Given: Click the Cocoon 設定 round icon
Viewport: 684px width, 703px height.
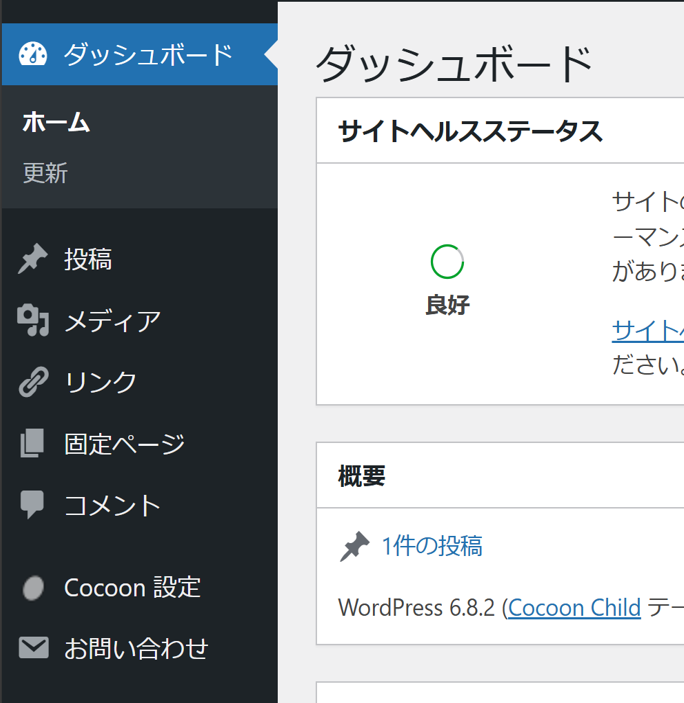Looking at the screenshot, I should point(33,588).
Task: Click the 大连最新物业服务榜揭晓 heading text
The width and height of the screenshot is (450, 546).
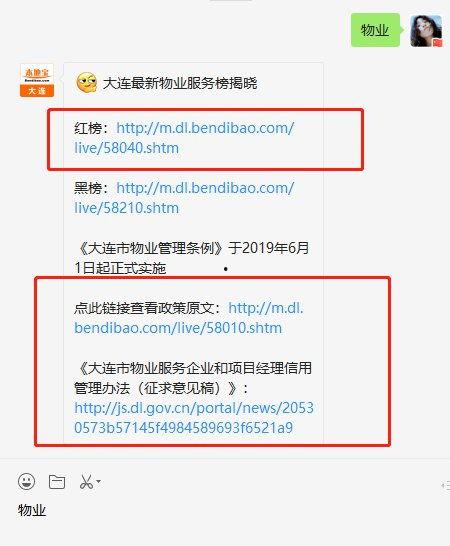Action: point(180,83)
####################
* What the task asks: Only the lines from the one containing "Viewport: 684px width, 703px height." through the final line of the entries belong in the copy, both ends included. Pictures stay out.

* Expected answer:
Viewport: 684px width, 703px height.
Looking at the screenshot, I should point(33,588).
Task: Click the 大连最新物业服务榜揭晓 heading text
The width and height of the screenshot is (450, 546).
Action: point(180,83)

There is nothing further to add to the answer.